#### What to do:
For the word "text", find each line in the entries where it occurs and copy that line.

-----

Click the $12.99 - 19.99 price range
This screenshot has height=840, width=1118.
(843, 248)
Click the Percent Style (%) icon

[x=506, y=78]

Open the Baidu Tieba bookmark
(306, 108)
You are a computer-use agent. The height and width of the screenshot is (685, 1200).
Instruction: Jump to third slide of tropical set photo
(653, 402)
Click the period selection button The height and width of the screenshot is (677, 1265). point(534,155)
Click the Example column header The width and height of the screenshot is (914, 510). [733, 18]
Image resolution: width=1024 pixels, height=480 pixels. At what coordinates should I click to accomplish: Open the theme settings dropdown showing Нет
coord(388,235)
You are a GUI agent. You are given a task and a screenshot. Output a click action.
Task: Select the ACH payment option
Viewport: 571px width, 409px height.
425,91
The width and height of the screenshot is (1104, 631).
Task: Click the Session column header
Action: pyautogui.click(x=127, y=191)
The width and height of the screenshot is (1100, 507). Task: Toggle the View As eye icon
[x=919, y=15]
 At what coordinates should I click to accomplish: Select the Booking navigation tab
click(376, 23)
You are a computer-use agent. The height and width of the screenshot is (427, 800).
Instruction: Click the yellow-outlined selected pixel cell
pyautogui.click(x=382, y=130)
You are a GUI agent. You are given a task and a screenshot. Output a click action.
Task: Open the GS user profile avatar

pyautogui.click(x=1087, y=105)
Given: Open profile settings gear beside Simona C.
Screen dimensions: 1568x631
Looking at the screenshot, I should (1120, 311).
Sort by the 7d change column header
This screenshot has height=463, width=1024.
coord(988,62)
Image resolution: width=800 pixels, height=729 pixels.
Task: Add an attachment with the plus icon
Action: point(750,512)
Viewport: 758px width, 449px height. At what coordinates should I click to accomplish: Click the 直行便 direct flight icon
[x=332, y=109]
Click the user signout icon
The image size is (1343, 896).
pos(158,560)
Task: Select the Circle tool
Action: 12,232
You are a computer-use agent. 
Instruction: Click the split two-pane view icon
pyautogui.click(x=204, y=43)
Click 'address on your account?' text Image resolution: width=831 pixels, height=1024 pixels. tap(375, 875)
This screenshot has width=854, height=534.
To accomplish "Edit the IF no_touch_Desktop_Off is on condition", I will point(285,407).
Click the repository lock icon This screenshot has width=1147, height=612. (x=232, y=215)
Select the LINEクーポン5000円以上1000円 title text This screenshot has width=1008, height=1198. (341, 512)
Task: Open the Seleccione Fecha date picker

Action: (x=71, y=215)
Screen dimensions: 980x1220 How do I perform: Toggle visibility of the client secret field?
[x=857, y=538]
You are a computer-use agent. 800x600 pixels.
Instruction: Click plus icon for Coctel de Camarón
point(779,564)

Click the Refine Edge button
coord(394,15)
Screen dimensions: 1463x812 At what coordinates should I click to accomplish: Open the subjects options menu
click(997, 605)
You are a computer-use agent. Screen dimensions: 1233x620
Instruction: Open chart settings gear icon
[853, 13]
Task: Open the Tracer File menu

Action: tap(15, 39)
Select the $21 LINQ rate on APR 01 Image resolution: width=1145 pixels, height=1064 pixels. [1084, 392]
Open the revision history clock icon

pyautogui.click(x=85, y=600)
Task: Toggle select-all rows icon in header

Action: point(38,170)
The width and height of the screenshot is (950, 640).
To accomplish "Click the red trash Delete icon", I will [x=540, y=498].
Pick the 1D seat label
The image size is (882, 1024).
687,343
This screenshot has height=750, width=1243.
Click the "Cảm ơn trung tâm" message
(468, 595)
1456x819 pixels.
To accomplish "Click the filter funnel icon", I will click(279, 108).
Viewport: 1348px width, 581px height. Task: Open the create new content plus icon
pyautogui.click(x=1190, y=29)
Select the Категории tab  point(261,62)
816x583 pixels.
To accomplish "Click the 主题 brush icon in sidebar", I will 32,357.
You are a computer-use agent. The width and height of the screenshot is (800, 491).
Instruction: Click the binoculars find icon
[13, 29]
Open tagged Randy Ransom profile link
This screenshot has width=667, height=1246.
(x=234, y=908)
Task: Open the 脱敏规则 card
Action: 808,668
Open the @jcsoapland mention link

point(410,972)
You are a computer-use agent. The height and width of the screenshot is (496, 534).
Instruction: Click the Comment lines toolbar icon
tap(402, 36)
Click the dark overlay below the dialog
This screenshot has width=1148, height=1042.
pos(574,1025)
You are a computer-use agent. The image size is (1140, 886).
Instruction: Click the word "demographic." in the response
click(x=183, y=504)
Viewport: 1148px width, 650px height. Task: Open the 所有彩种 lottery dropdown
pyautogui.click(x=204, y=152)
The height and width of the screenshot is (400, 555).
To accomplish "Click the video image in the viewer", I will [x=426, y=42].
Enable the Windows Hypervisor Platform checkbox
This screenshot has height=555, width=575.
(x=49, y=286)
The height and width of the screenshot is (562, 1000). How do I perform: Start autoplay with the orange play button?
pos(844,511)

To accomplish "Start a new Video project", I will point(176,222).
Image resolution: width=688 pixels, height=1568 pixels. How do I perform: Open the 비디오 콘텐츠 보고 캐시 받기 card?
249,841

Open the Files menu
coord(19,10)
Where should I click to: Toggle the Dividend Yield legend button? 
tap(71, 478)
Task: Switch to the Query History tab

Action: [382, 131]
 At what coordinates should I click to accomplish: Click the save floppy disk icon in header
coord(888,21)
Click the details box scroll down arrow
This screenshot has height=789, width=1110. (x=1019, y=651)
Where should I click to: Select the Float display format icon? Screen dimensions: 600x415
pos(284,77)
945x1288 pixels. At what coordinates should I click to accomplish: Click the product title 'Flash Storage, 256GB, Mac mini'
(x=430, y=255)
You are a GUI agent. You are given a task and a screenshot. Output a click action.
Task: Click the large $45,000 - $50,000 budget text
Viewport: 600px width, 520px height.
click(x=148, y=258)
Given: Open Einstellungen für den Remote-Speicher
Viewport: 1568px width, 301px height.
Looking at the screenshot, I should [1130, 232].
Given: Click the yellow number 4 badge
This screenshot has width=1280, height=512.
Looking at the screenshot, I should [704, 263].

-----

#### Solved problem:
Click 'address on your account?' text Image resolution: width=831 pixels, height=1024 pixels. tap(375, 875)
Select the LINEクーポン5000円以上1000円 title text This screenshot has width=1008, height=1198. (341, 512)
Task: Click the large $45,000 - $50,000 budget text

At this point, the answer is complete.